Saved entries
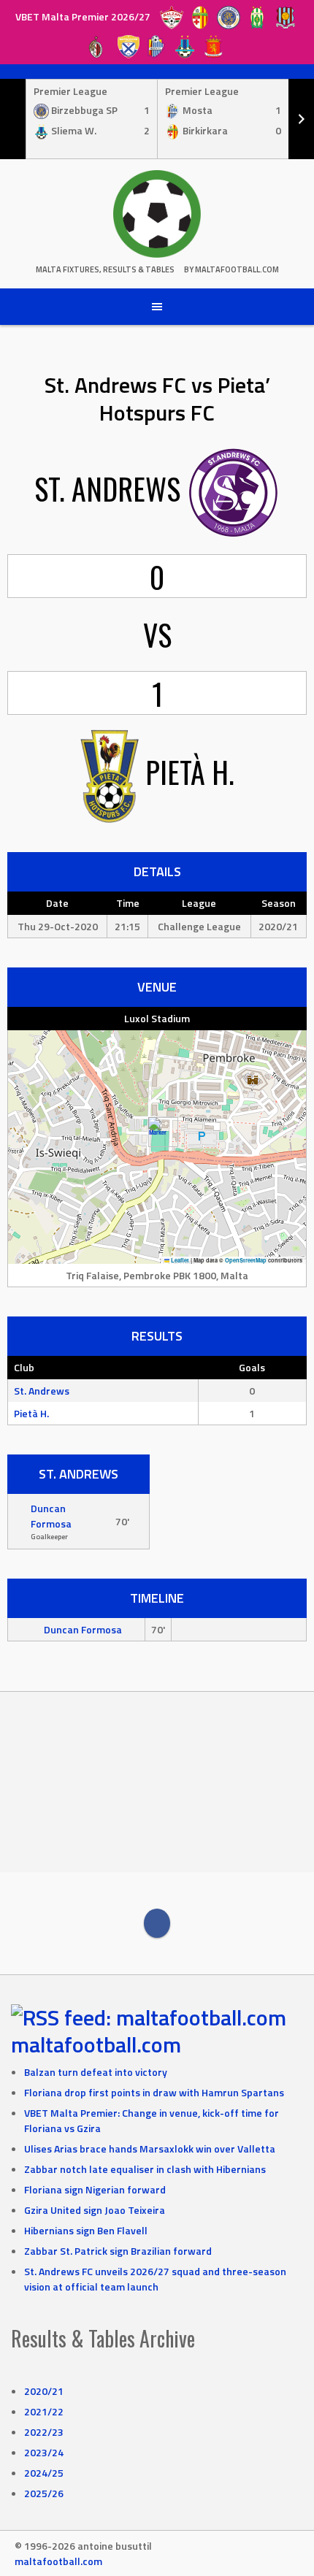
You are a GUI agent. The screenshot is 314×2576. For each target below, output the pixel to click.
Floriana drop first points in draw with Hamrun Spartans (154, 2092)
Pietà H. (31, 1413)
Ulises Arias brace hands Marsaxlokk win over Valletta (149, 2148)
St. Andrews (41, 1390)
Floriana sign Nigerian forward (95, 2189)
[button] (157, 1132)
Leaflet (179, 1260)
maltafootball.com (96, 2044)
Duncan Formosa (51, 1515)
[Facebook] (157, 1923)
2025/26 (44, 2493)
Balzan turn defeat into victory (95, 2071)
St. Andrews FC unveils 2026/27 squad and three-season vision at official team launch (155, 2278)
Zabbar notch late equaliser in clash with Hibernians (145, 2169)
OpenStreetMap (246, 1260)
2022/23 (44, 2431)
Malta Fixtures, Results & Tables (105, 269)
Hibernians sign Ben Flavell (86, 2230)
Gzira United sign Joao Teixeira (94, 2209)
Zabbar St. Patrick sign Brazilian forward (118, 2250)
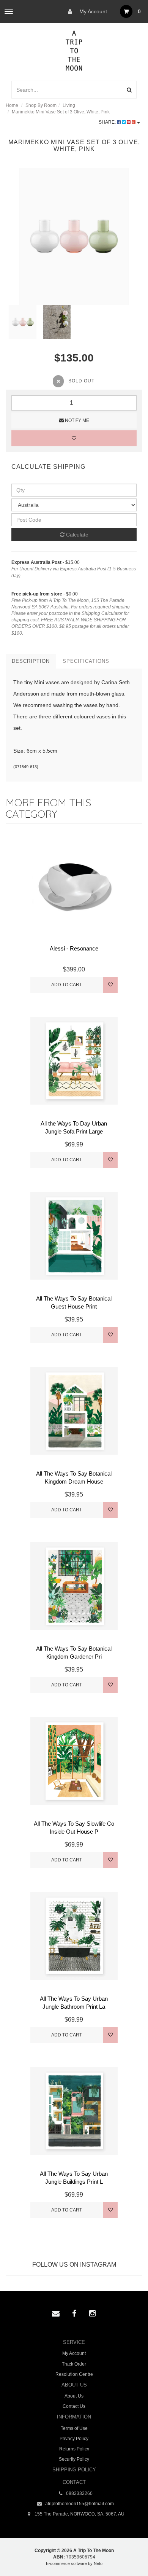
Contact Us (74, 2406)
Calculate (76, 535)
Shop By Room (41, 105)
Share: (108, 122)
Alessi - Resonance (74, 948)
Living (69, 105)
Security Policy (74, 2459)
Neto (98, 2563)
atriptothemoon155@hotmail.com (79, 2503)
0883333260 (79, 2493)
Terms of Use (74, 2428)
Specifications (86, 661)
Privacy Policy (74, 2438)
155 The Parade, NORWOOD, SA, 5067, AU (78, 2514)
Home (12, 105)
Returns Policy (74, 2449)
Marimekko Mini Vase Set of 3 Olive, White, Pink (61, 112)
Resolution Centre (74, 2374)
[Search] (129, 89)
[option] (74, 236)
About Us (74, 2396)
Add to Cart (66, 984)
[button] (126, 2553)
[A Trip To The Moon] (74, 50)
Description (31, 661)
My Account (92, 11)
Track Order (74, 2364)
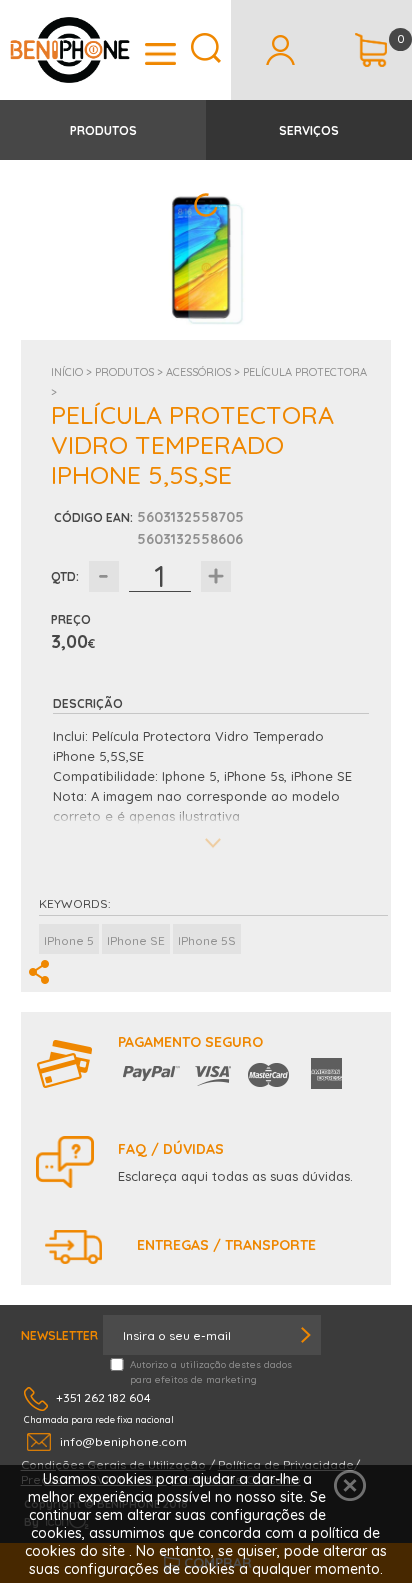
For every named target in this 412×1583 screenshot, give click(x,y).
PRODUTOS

(Requirement) Scan the records for the word "sign" and copy every line where it is found.

(Output for this exercise)
Floriana sign Nigerian forward (95, 2189)
Hibernians sign Ben Flavell (86, 2230)
Gzira United sign Joao Teixeira (94, 2209)
Zabbar St. Patrick sign Brazilian forward (118, 2250)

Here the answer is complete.